I calculate the distance between the bedroom and the living room: my sprawled-out body it doesn’t make it to the couch. The ceiling, días tras día, is as obstinate as a cloud, it shows me the way.

In these more formally familiar poems, the outer space of a world made foreign by settled, unfathomable, scorching sadness, comes up against an inner self that is permeable in ways that eschew the contemplation and responsibility of the essay: Spanish seeps in and out, a body takes shape that can break and falter and feel sorry for itself and judge itself. The prose poems are both beyond the frame of what the book considers, and the frame itself, a “perpetual offscreen where my body remains, mi cuerpo solitario que nadie ve.”

Of course, the problem with publishing a book is that everyone sees that cuerpo solitario, which paradoxically remains solitary even as it courts a potentially infinite readership, and the speaker, who is almost never not also the poet, suffers both alone and in public. At its best (for instance, in Sexton, Plath, Roethke, others), the suffering is not exhibitionistic, not contrived, not a performance of pain; like these predecessors, Dawson crafts from his subject matter even as he has to relive it; even the hardest moments are art. Leaning on Cvetkovich’s notion of depression as a public space, Dawson reaches across the page, too. That he risks relapse by revisiting is disarming, and ultimately the words win, inviting others to speak as well, in the acknowledgment that we are “bumping into each other at the crossroads of our miseries, assembled in this strange, unstable, intangible, and hopelessly quiet locale, and yet all of us itching to tell our stories broken open by grief and exile, a plural, diasporic space…”
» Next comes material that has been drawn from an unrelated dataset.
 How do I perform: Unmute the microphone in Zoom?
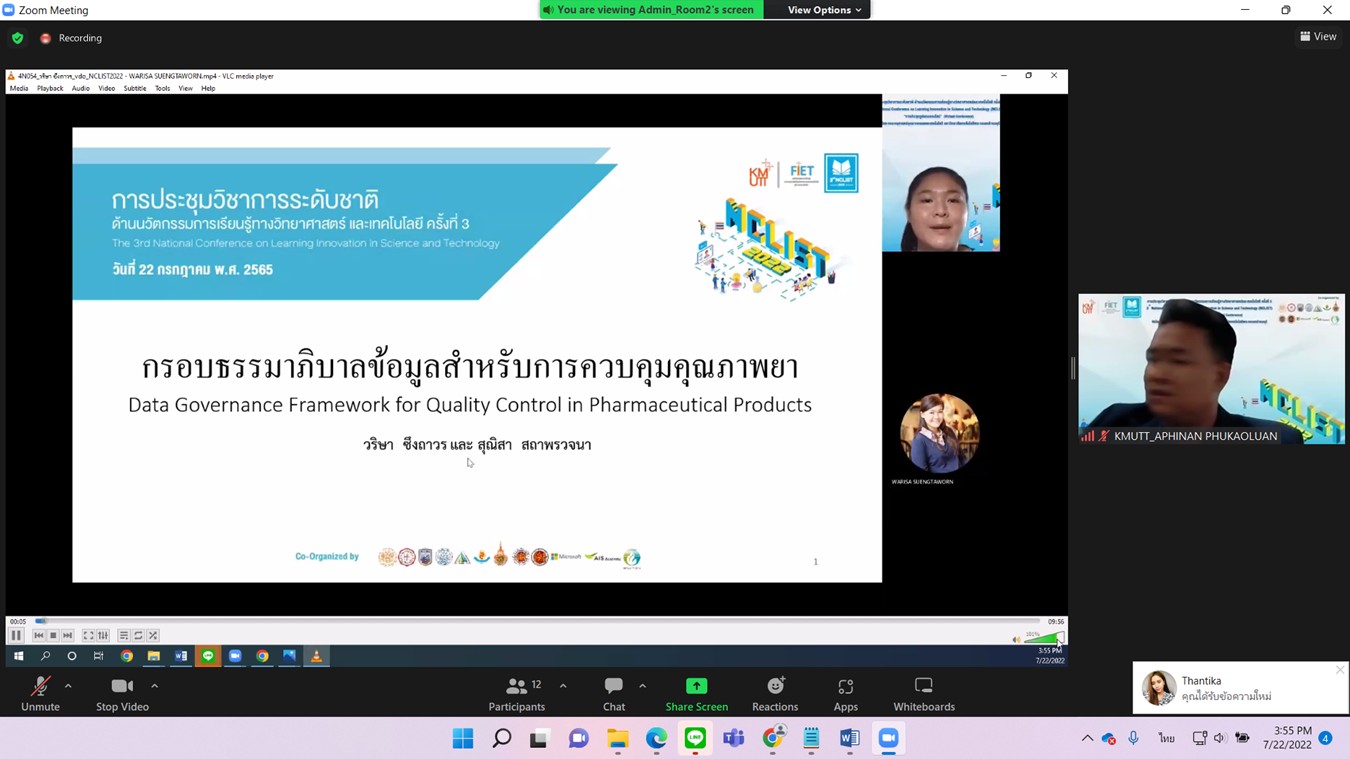pyautogui.click(x=40, y=693)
House Within a House is particularly unsolitary because it is translated: there are two voices singing here. The best things about poets who translate is when they translate poetry, and it is the great luck of Nicholas Dawson and the striking, dauntless Désormais, ma demeure that D.M. Bradford rendered it into English. Bradford’s translation is pretty close to perfect: from the demeure to the house nothing is lost, even as the English finds its own voice in Bradford (who is no slouch as a poet either, the author of a first collection, Dream of No One But Myself, that won the A.M. Klein Prize and was shortlisted for the Governor General’s Award and the Griffin Poetry Prize). As well as a chronicle of healing foretold, House Within a House is a masterclass in translating poetry; consider—well, consider most of the book, but maybe begin with the prose poem that opens, “I press the tip of my index finger.”

In the essay sections, opening lines repeat—“To come back to,” “The way I remember it,” “Getting out of the house,” “To read essays,” “To write,” “To create”—weaving back as the speaker moves through each phase, and depression, like exile, memory, or love, inhabits new forms, each one a dwelling. By the end of the book’s long, cold winter, when we get to spring, when we get to movement and creation and creativity again, when we get with Dawson to lightness, we absolutely believe it; we have earned the understanding, and perhaps some mastery or cure, along with him.


Katia Grubisic is a Montreal writer and translator.